Clients who have a gambling addiction or substance abuse issue are unlikely to volunteer this information to their advisor. But there are warning signs to heed before addiction derails a client’s finances, advisors say.
“We’re trained to recognize so many different activities and behaviours from our clients, from potential fraud attempts to money laundering to cognitive decline and elder abuse. But we’re not required to report on things like addiction,” says Karen Coyne, financial advisor at Clarity Planning in Hagerstown, Md.
Inconsistent or frequent withdrawals
Questionable account withdrawals aren’t necessarily a cause for alarm. When clients retire, for example, they may withdraw from assets frequently as they travel and engage in new activities. But advisors can watch for a combination of red flags that may add up to a substance or addiction issue, says Evan Parubets, head of advisory services at Steadyhand Investments in Toronto.
“What you’re looking for is a combination of a change in the redemption pattern – whether more frequent or larger amounts or even ad hoc amounts, as opposed to a consistent monthly amount,” he says. “Somebody who has an addiction doesn’t care about frequency. They just need the money now.”
Sometimes gut instinct comes into play. Mr. Parubets once communicated with a power of attorney who requested large withdrawals every other week on behalf of his mother who was in a long-term-care facility. But after some probing, it turned out the mother had no idea of the extent of her son’s withdrawals. By the time she found out, she lost half her assets to her son’s withdrawals, which were for his gambling debts.
Change in circumstances
When a client goes through a divorce, a job loss or the death of a spouse, child or parent, advisors need to pay close attention to how clients manage the aftermath, Mr. Parubets says. Grieving has no timetable and clients sometimes make poor choices as they cope.
He recalls one client whose husband died. She received a sizeable inheritance, which she invested, earmarking the funds for retirement. But she kept withdrawing the money for other things.
At first, Mr. Parubets surmised the pattern was normal under the tragic circumstances. “You’re in a period of your life when you’re fragile. Maybe you haven’t done the finances yourself all these years and so withdrawing money is not that unusual. And she always had a reason,” he says.
But he had a nagging feeling and sought answers. The client listed a trusted contact person (TCP) on their account. Through the TCP, Mr. Parubets learned the client often gambled as a way to deal with her grief. The TCP contacted the client directly, notifying her that Mr. Parubets was aware of the issue. The three of them ended up meeting as the client wanted solutions on how to stop herself from withdrawing from her assets.
Mr. Parubets proposed a dual consent for redemptions between the client and TCP.
“They both agreed and I ran the idea by compliance, who also agreed,” he says. “Since this was set up, the rate and quantity of redemptions dropped dramatically and the TCP has been aware of the reason for each withdrawal.”
Significant line item
Sometimes, the issue isn’t hidden at all. Alex Hadjisophocleous, a fee-only planner at Forest Financial Planning in Ottawa, has seen disproportionate amounts of some clients’ budgets devoted to alcohol and cannabis.
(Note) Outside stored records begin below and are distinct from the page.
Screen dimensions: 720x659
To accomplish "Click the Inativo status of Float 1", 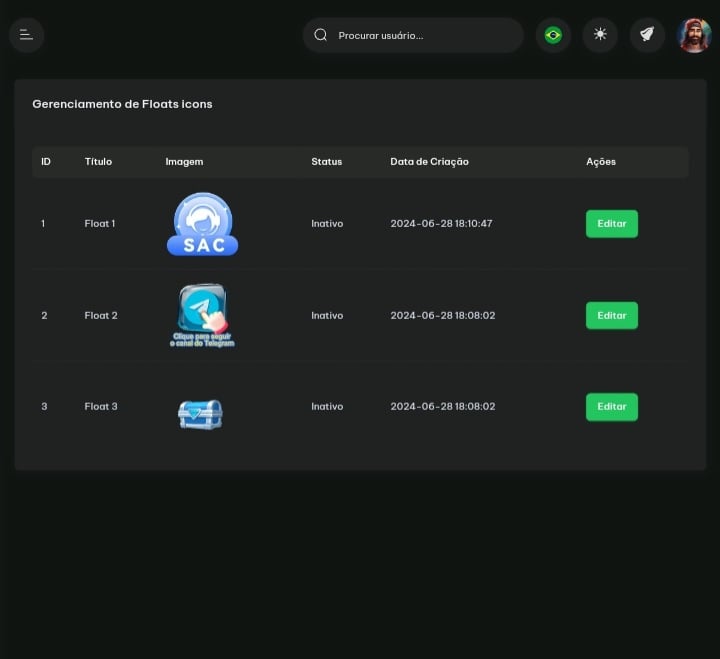I will 327,224.
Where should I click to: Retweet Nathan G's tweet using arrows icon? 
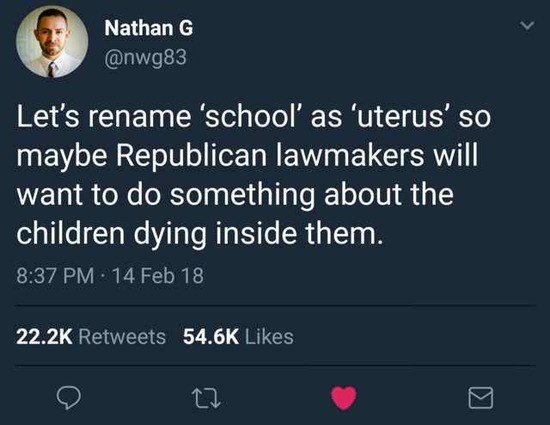pyautogui.click(x=207, y=399)
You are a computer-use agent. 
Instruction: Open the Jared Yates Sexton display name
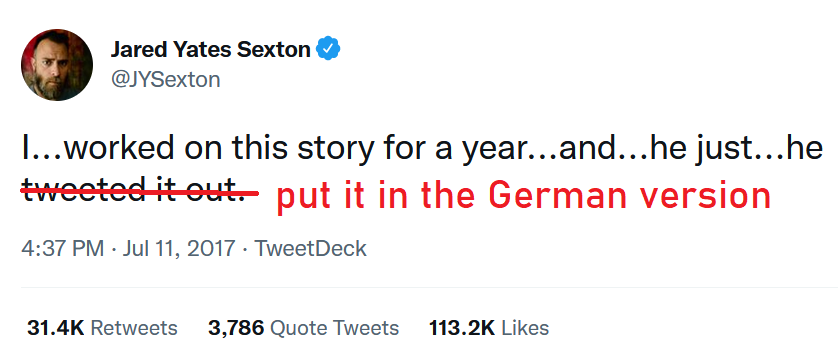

“It’s been labelled as such and they were comfortable enough to share it in the budget as a category,” he says.
Seeing the numbers made it easier for Mr. Hadjisophocleous to address the issue in a meeting as the clients wanted suggestions to improve their budget. After further discussions, he learned how clients were using substances to cope with sleep apnea or chronic pain.
“So, it’s a simple situation of finding the fact that they might have some kind of addiction,” he says.
Evasiveness is a tell
Changes in behaviour may be a sign of trouble. For example, clients who like meeting in person now don’t want to meet at all – not even virtually – or gregarious clients suddenly clam up in meetings.
“We have pretty good relationships [with] clients and we can tell when things aren’t the same,” says Dave Martin, founder of Eltero Financial Partners Inc. in Halifax.
“With newer relationships, it’s very difficult to tell because you have no point of reference of changed personality. But with a lot of people, you can tell when their personalities change. They become more guarded and more defensive.”
What advisors can do
In cases in which clients admit there’s an addiction, Mr. Hadjisophocleous tries to refer them to experts he knows. He also says it’s important to be comforting and supportive.
“Simply saying that you’re there for them can help them,” he says. “Encouraging them to seek help from their family and friends as well.”
There likely aren’t quick fixes when it comes to financial planning, but he suggests a few specifics to slow down the bleeding.
If a couple has joint accounts, he advises they move some of their money to personal accounts. “They could have a set amount in one account [for the person with the addiction],” he says.
Furthermore, the spouse with the addiction should probably lose access to an account that pays for the living expenses, he adds.
Another idea is to automate savings directly into investments that would be hard to touch right away.
“It’s classifying different accounts to help give more guidelines on what the accounts can do, but also still give the individual who has tendencies to spend money on gambling or alcohol to have some money,” he says.